Há um debate intenso sobre a relação que se estabelece entre o consumo da carne e a tomada de uma posição política frente a restrição do uso deste produto. Não existe a possibilidade de desenvolver profundamente esse debate neste texto, porém, é possível destacar alguns elementos principais.

O vegetarianismo e o veganismo não possuem uma unidade teórica de modo a direcionar o debate sobre a relação entre os seres humanos e o restante dos animais. Então, muito do que será colocado aqui pode ser contrário à opinião de pessoas que aderem à essas práticas ou pode não corresponder por completo a certas análises.

Muito se diz sobre o sofrimento causado aos animais na produção de alimentos humanos, cosméticos, roupas etc. Tal sofrimento passa a ser a justificativa básica para a restrição ao uso desses produtos.

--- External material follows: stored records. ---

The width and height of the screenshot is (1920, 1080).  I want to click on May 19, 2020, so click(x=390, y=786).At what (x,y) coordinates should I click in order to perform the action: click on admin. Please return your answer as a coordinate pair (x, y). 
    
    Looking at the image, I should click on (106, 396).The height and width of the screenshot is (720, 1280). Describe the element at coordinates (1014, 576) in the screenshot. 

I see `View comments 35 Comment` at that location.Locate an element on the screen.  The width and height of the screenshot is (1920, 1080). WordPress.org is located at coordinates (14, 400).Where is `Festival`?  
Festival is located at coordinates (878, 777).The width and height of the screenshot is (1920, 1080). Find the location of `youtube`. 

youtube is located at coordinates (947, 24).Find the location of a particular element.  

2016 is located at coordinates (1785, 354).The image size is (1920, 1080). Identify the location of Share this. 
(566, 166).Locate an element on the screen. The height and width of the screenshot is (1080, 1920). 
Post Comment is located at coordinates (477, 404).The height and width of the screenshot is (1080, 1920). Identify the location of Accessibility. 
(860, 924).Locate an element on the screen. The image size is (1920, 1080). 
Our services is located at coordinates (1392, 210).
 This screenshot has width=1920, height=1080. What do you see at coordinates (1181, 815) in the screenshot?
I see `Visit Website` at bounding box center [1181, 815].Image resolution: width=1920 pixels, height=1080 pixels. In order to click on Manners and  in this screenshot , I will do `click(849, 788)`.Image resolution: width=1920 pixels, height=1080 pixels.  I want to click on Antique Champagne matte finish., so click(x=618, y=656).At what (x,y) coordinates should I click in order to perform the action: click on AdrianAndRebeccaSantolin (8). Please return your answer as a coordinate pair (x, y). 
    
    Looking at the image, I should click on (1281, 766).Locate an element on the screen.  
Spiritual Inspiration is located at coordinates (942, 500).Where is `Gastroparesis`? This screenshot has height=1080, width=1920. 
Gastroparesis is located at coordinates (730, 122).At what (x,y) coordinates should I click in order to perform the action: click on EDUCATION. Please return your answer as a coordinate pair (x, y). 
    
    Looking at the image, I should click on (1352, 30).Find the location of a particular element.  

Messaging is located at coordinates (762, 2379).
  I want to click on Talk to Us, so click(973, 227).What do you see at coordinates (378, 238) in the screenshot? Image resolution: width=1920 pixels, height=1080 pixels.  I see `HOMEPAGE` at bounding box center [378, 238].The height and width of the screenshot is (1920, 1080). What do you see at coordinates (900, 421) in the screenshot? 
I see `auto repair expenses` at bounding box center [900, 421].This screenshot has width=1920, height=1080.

Todos os ramos do agronegócio têm prejudicado o meio social, na medida em que os grandes empresários e banqueiros utilizam a alimentação como mais uma forma de girar altas quantias de capital no mercado mundial. As consequências para o solo e para todos os seres vivos são enormes, tanto ambientais quanto nutricionais. Assim, assumir uma posição vegetariana/vegana crítica implica em reconhecer que o problema alimentar está para além do consumo de carnes, mas também é reconhecer o antagonismo entre produção capitalista e equilíbrio ecológico.

Precisamos destacar uma premissa importante: o especismo que faz com que a humanidade se assuma como espécie superior aos outros animais, colocando-se na posição de ter mais direitos por suas características sencientes. Dessa forma, o consumo de animais pelos humanos, diferente de outras espécies (que são carnívoras), existe mais em função do desejo de consumo, tradição e herança cultural etc. do que em função de reais necessidades nutricionais. Há poucas análises críticas sobre esse consumo atualmente, em que o desenvolvimento das forças produtivas já alcançou um nível em que poderíamos descartar esse recurso como fonte de alimentação. Ressalta-se ainda que a maioria dos animais têm sistema nervoso e diversos níveis de senciência. A matança, inevitavelmente, acaba gerando muito sofrimento para eles e para os humanos, mesmo que nós apenas os objetifiquemos como “alimento” sem levar em consideração as suas vidas.

Logo, assumir uma posição política de combate ao consumo de carne (e derivados), ainda que seja uma posição individualista e, portanto, limitada, significa romper com certo status quo sobre as nossas relações sociais com os outros animais. Ainda que a dieta vegetariana/vegana não supere o sistema do capital em si, ela é uma necessidade para lidar com as contradições desse sistema e útil para discutir com a classe trabalhadora os malefícios ecológicos do mercado da matança animal.